- [Objective]
Could you copy out, word for word, the rows from the one containing "Select the orange" through the one containing "This screenshot has height=669, width=1034.", including both of those rows?

- [Items]
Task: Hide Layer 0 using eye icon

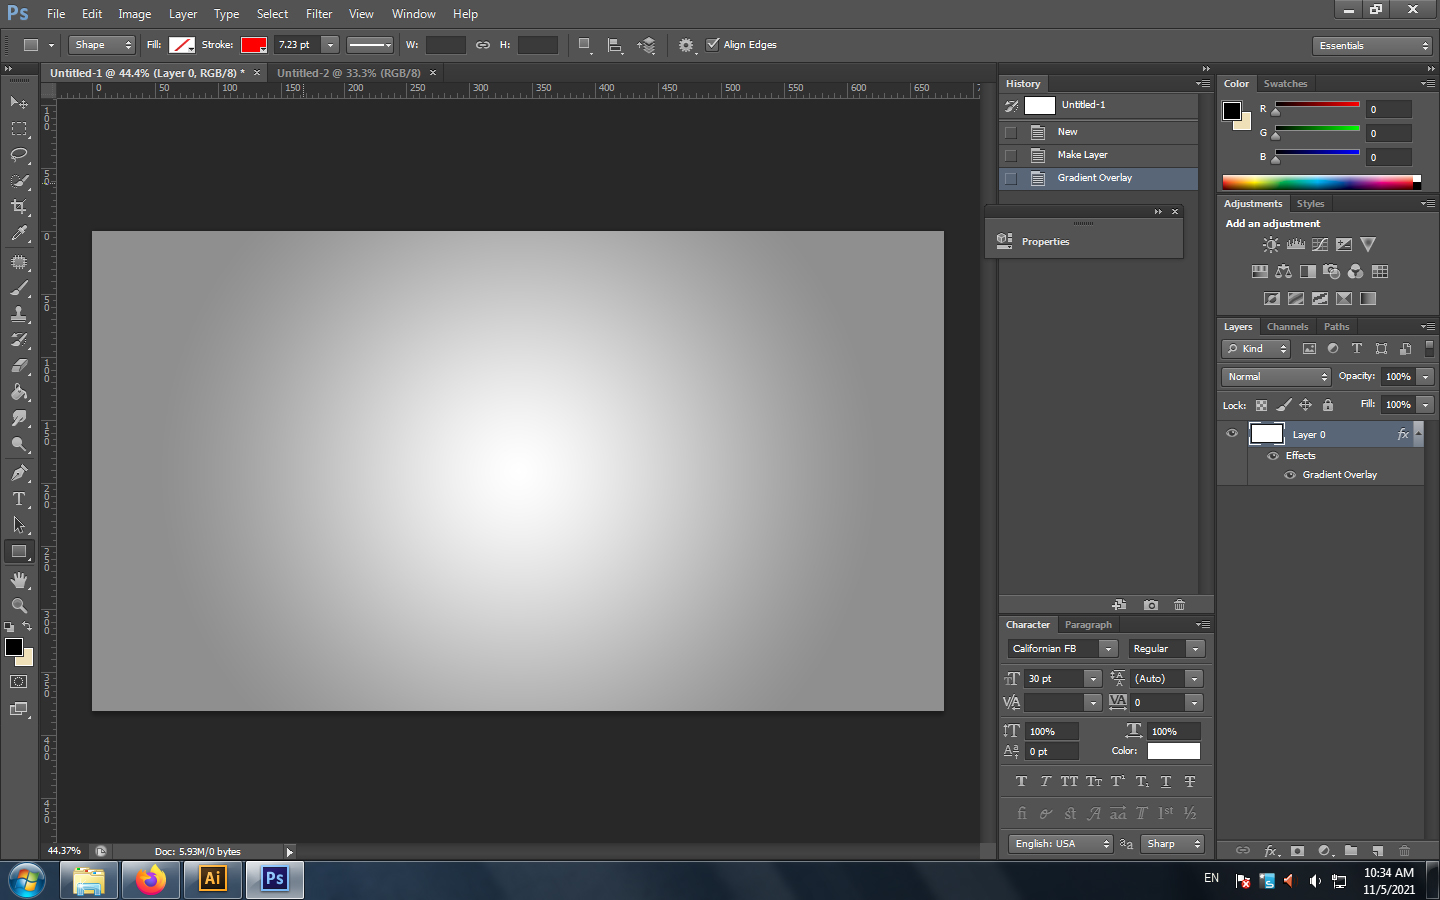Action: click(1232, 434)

* * *

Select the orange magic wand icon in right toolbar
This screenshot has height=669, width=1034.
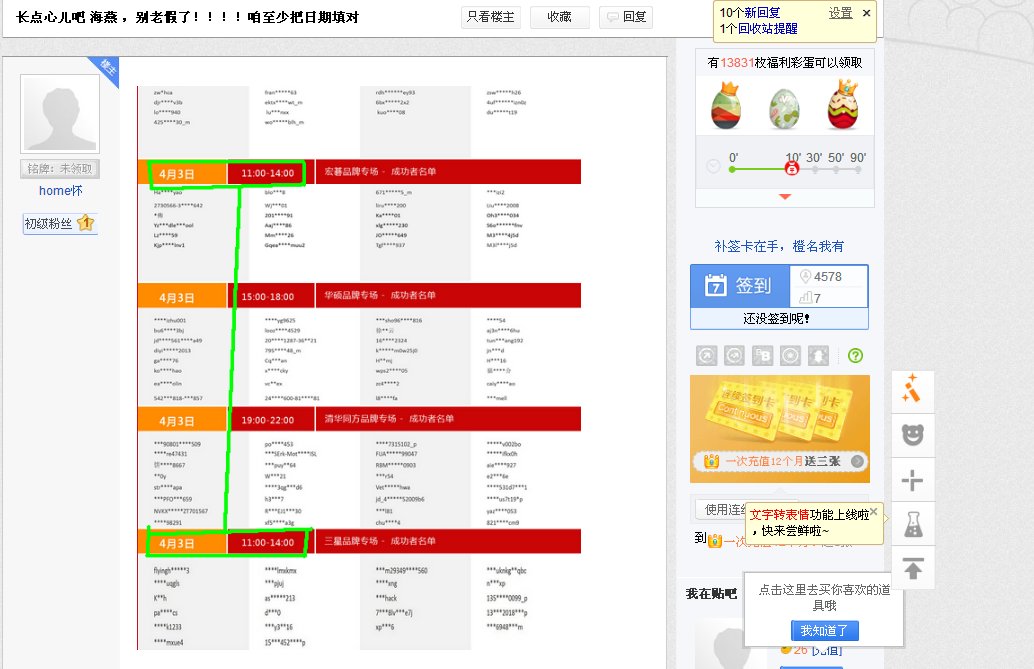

* * *

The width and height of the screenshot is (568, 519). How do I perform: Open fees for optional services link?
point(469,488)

- [Final result]
Select the orange magic wand icon in right toolbar
This screenshot has height=669, width=1034.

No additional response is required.